When bitcoin first emerged banks didn’t want anything to do with it. But a few years down the line and pretty much all of them are looking at it.
Although no British High Street banks currently accept bitcoin — Barclays is tipped to become the first — many of them are experimenting to varying degrees with the record-keeping technology that underpins it, the blockchain.
Earlier this month 9 leading banks formed a partnership, headed by startup R3, to create a common “fabric” of blockchain for mainstream banking — essentially establishing the ground rules.
The blockchain software works like a distributed ledger, recording and enabling transactions. It essentially eliminates the need for a trusted middleman to sit in between an exchange, as the software itself acts as the trusted middleman.
This has the potential to make transactions quicker, cheaper, and easier than currently possible, and also has potential applications for things like issuing shares.
Check out what the banks are up to, ranked from least to most advanced on bitcoin and blockchain adoption.
Lloyds has been one of the quietest when it comes to dealing with bitcoin and the blockchain. The bank has published a guide to the cryptocurrency on its website, but beyond that has only sponsored hackathons dealing with the technology.

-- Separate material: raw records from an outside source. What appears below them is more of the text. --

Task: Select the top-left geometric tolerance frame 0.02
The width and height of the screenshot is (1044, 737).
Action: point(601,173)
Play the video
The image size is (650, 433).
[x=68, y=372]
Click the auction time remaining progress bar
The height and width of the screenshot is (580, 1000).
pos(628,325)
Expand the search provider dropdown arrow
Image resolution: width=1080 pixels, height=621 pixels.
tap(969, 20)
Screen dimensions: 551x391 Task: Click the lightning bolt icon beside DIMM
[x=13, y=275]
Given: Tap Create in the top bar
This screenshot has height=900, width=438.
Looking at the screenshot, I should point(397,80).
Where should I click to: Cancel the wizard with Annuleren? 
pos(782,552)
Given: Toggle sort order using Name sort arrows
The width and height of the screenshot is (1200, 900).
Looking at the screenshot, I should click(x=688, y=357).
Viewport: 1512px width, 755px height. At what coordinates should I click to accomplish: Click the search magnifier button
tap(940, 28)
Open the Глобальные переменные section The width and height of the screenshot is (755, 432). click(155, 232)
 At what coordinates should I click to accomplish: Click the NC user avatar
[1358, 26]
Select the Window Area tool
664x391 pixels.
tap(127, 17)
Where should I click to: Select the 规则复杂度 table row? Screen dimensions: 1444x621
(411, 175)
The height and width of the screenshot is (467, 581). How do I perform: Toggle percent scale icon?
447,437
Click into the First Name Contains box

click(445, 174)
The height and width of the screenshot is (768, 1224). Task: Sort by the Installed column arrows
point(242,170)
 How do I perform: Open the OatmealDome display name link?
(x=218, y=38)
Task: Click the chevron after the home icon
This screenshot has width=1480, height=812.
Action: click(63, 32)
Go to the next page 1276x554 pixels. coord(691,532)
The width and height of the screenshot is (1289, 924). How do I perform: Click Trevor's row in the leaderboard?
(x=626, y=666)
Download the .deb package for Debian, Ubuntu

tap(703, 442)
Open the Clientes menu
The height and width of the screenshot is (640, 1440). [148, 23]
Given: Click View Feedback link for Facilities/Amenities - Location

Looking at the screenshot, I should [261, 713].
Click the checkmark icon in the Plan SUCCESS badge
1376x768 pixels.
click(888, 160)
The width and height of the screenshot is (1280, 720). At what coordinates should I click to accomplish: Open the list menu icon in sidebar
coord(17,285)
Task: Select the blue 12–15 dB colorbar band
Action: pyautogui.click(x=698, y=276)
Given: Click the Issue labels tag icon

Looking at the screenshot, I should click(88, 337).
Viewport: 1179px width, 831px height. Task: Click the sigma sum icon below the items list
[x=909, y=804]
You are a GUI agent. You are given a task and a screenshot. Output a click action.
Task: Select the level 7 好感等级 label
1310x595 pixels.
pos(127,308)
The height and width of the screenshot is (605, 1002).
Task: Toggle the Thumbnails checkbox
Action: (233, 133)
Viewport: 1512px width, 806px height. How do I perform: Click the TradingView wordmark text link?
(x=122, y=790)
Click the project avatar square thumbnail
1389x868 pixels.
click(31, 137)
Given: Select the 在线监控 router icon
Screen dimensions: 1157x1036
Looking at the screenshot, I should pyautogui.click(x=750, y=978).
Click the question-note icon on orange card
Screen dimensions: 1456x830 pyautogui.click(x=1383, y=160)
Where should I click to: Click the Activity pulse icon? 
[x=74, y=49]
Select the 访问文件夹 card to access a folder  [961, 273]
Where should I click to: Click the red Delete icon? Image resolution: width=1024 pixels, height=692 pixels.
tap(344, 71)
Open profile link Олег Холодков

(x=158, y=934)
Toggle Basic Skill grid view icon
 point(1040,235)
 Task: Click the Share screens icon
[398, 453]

The bank is working with blockchain startups in its Techstars Accelerator labs in London, Manchester, and New York.
Barclays has also partnered with one startup that's been through the programme, Safello, and the pair are working on a proof-of-concept using blockchain technology for payment processing. Barclays also has two bitcoin 'labs' above old branches in London.
Barclays' Chief Design and Digital Officer Derek White, who oversees bitcoin and blockchain at the bank, told Business Insider the bank is looking at over 45 experiments using bitcoin's blockchain.
Barclays is also a founding member of the R3 blockchain partnership.
UBS has set up a blockchain lab in London fintech hub Level39 where it is developing its own virtual currency that can be used to settle mainstream financial transactions, according to the Wall Street Journal. The coin is being developed with London company Clearmatics.
UBS' CIO Oliver Bussmann is keenly interested in bitcoin and the blockchain, and is personally mentoring fintech startups in Level39, including some working on the blockchain.
UBS has also launched a competition to find fintech startups to work with, which could involve some elements of the blockchain, and is one of the founding members of the R3 blockchain partnership.